The message each of those songs gives is that when the person we love is no longer with us, we can’t go on. We need that person to be able to stay alive…at least figuratively speaking. Without the person we love, we are nothing, we can not bear to live.
And while we all know that this is not exactly true, most of us have certainly been in the position of feeling something akin to those words.
So what does it mean? Does it really mean that loving someone implies that we need the other person so much that we simply feel we can not go on without them? Or could all that be a fallacy?
Typical Love Scenario
Let’s examine what happens in a typical love scenario…
Boy meets girl (man meets woman), chemistry, infatuation, bliss, love, we’ve all been there and know how that part of it goes. But what is really happening? Raging hormones answer only a small part of the question, even though they can create a vast impact. An article in the weekend supplement of Spain’s daily El Mundo (8/7/06) refers to University of Pisa’s Donatella Marazziti’s work on romantic love activating parts of the brain associated with addiction. She has found that falling in love is a bit like going crazy from the point of view of brain chemicals and hormones (see also New Scientist).
Jung and the Intelligent Psyche
Carl Gustav Jung said that our psyche is so infinitely intelligent that it attracts us to certain individuals (as certain individuals’ psyche causes them to be attracted to us) in order that we experience precisely that which we need to grow. (See my April 2006 Newsletter: Committed Relationships: Use Them to Grow Towards Self-Understanding and Real Love).
So how do we typically grow? By going through an experience of some sort that may not be easy. We grow at school by learning, studying, and taking exams. We grow in life by becoming more aware, and we generally tend to become more aware when some life experience obliges us to do so.

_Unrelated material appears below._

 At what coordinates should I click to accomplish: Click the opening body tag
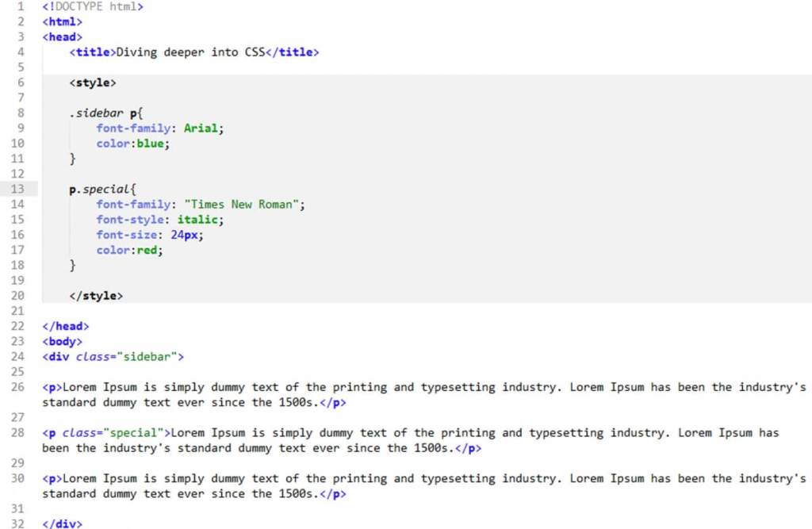62,342
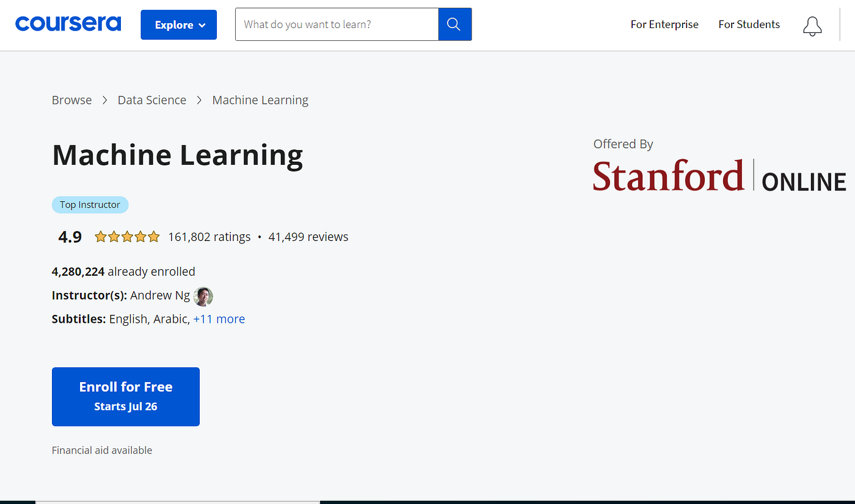Click the Explore chevron arrow
This screenshot has height=504, width=855.
point(202,25)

By extrapolating, we might say that in relationships we grow most quickly through experiences that are not necessarily easy. And going back to Jung, he clearly proposes that throughout the course of our lives it is our psyche that in its infinite intelligence leads us to be attracted to precisely those individuals who most have the potential to be instruments in our individual growth. In order for that to work, evidently we first have to be fully in relationship with those people. So we fall in love, we begin to feel that our happiness depends in some measure on the other person, and so begins our need of that person.
External vs Internal Needs
An external need, in others words, when we depend on something external to ourselves for our well-being, frequently carries within it the seeds of failure. In the case of a relationship, it may often be the cause of power plays between the two people, the less needy one being the one to dominate the relationship, and the needier one to resentfully accept this dominance due to his or her need for the other partner.

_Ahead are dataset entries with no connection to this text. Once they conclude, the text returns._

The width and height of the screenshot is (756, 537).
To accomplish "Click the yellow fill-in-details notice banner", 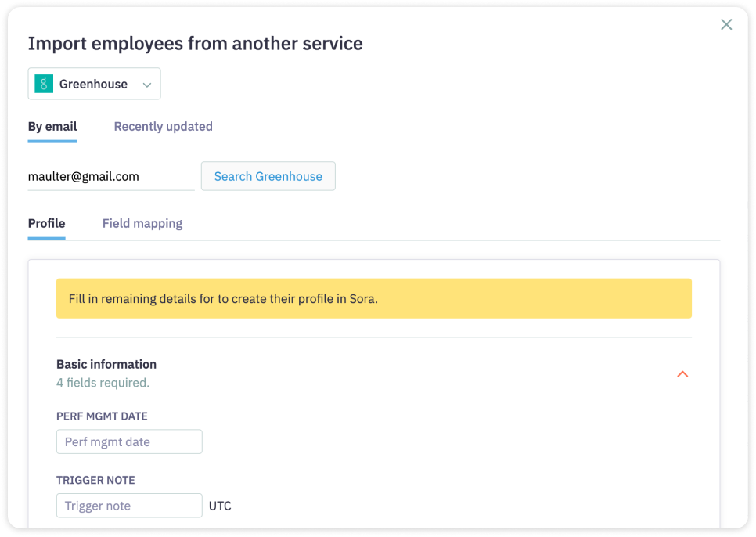I will [374, 298].
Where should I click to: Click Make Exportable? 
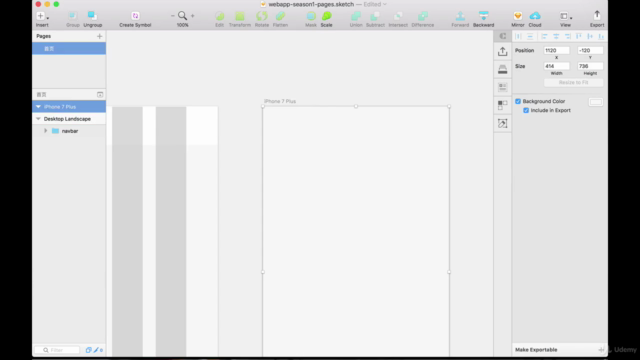pyautogui.click(x=536, y=350)
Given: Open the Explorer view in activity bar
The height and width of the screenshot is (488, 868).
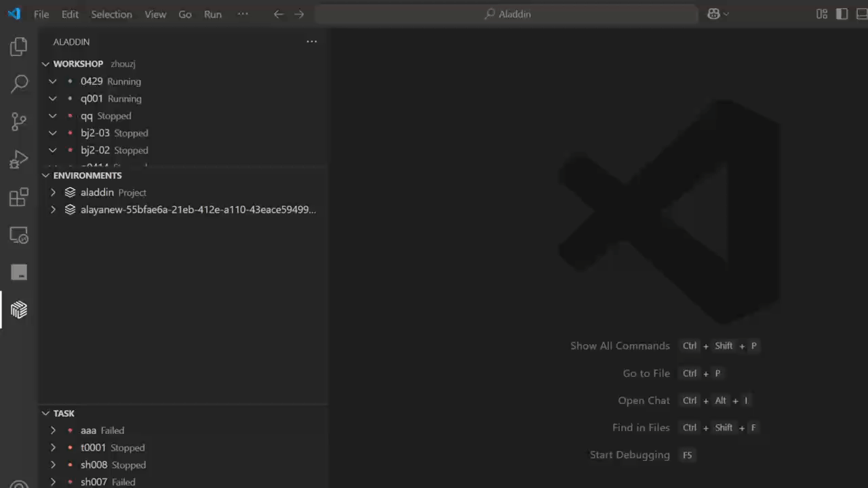Looking at the screenshot, I should point(19,47).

Obsessiveness, Possessiveness, or the Need to Control
Power plays are not the only manifestation of relationships mired in mutual need. Another frequent expression is obsessiveness or possessiveness, or a need to control. And you can imagine – if you haven’t been there – the kind of resentment and negative feelings that this can generate on the part of both people. Akin to any substance addiction, obsessiveness or possessiveness or the need to control can take people to hellish places in their hearts and minds that few of us would wish to visit. I have created an entire workshop on this topic, because although this type of addiction is often masked by a veneer of sophistication, it occurs more frequently than most people suspect, and makes the existence of those that suffer from it a living nightmare.
Does Needing Mean You Really Love?
So why do we become needy in relationships? Of the roughly 40% men and 60% women that come to my private practice, many would initially answer that ‘needing’ your love partner is how it should be. But why should love imply a feeling that almost always develops into something negative, and at best, makes those who feel it, as said at the beginning of this article, that they could not live without the beloved, thus ‘proving’ in their minds, that this is really love? Is that really what love is all about?

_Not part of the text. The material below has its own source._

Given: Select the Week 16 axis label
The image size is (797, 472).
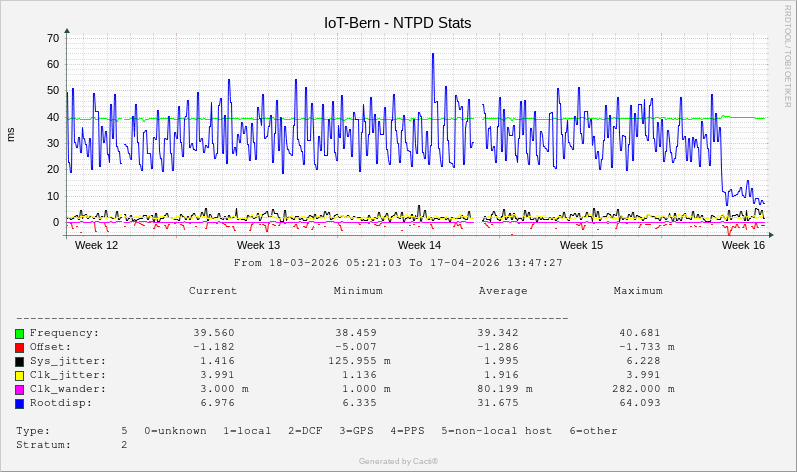Looking at the screenshot, I should point(743,245).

Wouldn’t it make more sense to assume that love means freedom rather than independence? (See my article Are You in Love, or Do You Love?). So what does needing our partner tell us?
Falling In Love With Yourself…
Let’s start with the falling in love part. What are we actually falling in love with? Stated simply, we fall in love with those bits and pieces of ourselves that we have not yet recognized, but that we find (via projection) in the partner. Is she tender and understanding? Is he funny and the center of the party? Is she strong and enterprising? Is he confident, with a great sense of integrity? All of those qualities may well be part of your partner’s character, but the fact that you fell in love with those specific traits, tells you that they are actually part of your own character as well.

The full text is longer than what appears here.